The Game Boy Advance version also includes Dingodile and some plot differences, such as the Arachnina (referred to by its old name, "Spiderbot") not being the last boss, and Cortex being reinstated after Nina's defeat on N. Trapment Island.
Why it Sucks
- Gameplay is completely different from other Crash Bandicoot games, being more focused on combat rather than platforming (alto there are platforming bits here and there). This along with the character redesigns makes this game not really feel like a Crash Bandicoot game.
- On that topic, the characters' new look received mixed reception (some fans liked it, while others did not).
- Boring and repetitive combat.
- The levels themselves are boring and generic.
- Lame boss battles, while there are five of them in total, three of them follow the basic pattern of hijacking the boss and destroying everything, while two of them are just enemy rushes.
- Wumpa Fruit, one of the most iconic elements in the Crash Bandicoot franchise, are absent, instead they are replaced by this magical substance called "Mojo".
- The "Titan" controls feel heavy, tank-like and lack an ability to jump (though thankfully they can jump in the sequel, Crash: Mind Over Mutant).
- Uninteresting plot.
- Instead of an open world (like Twinsanity) or a hub world to select levels from (like the first three installments), the game is played via episodes and the episode select is very generic.

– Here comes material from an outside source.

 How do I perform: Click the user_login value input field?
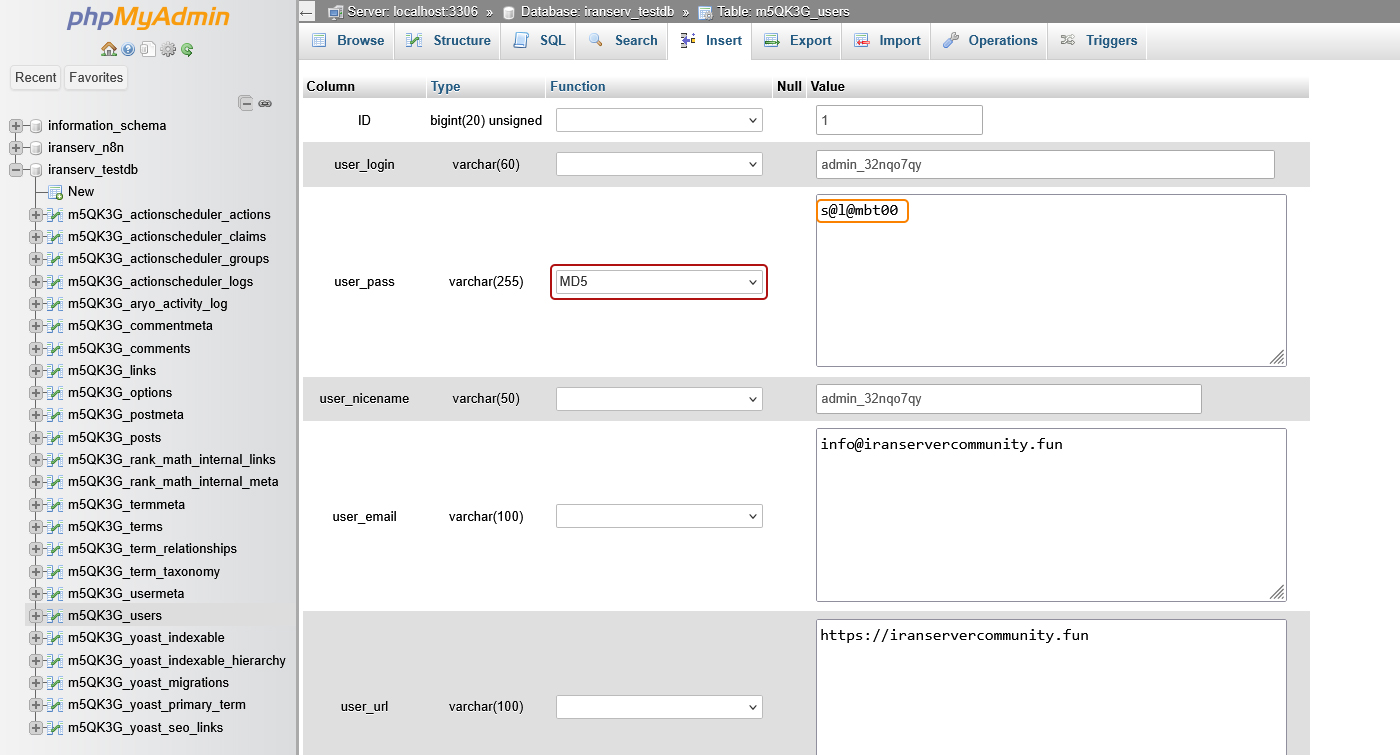tap(1045, 164)
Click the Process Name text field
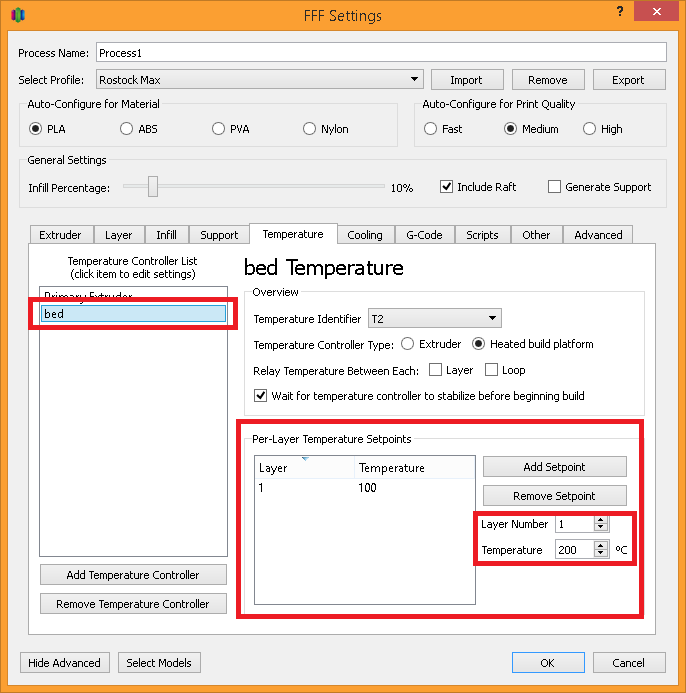Image resolution: width=686 pixels, height=693 pixels. tap(380, 52)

- The smaller enemies NEVER SHUT UP.
- When ever you beat a villain in a boss battle (like Tiny Tiger or N-Grin), they are absent for the rest of the game.
- Instead of traditional 1-ups or collecting 100 Wumpa Fruit, an extra life must be earned by collecting 25,000 units of Mojo.

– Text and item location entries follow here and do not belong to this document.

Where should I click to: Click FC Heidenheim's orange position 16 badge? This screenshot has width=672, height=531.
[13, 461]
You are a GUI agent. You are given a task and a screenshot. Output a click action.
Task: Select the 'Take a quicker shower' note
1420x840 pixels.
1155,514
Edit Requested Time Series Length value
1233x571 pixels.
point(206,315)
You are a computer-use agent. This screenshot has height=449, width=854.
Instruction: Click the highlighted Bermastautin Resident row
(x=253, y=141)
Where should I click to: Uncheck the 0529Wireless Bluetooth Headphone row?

- Tiny Tiger and Uka-Uka get a drastic change in their personality, Tiny Tiger had changed from a ferocious non-talking monster into a wimpy coward that can talk (in the worst way possible), and Uka-Uka had change from an evil deme god into a complete idiot that has a lot of comedy added to him.
- Bad and uncontrollable camera makes the platforming elements a chore.

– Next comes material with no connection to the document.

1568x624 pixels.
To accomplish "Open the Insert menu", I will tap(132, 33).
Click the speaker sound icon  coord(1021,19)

- While there are 20 episodes in total, the game feels short.
- The game lacks any difficulty and challenge, which makes it even shorter.
- Crash´s signature move, the spin attack, must be unlocked first in order to be used.
Redeeming Qualities that makes this game at least passable
- Awesome graphics.
- While it isn´t as quirky and fun as Crash Twinsanity or the original PlayStation trilogy, the soundtrack is still good.
- This game has Co-op mode, and while its not as addicting and/or fun as Crash Bash, it can be a lote of fun now that two players can play the game.
- With the exception of Tiny Tiger and Uka-Uka, the voice acting is good.
- Cutscenes are a lot of fun to watch.
- The dialogue is funny.
- The game has Nina Cortex as the main antagonist, which is a nice change.
- The idea and concept was interesting.
- The DS version of the game has full voice acting.
The game received mixed reviews from official review critics.
The more negative reviews include those from Nintendo Power, who criticized the game for its "fixed and unforgiving" camera, which they felt made the platforming experience "frustrating". GameSpy also criticized the game for its camera along with its unsteady framerate, but praised the game's attractive graphics and offline co-op mode.
However the game was reviewed negatively by players and fans of the Crash Bandicoot series due to the different gameplay style from the past platforming games in the series, with this game being more of the beat'em up style gameplay mixed in with platforming elements.
The redesigns of the characters to have a more steam-punk like look was also criticized by fans and critics alike.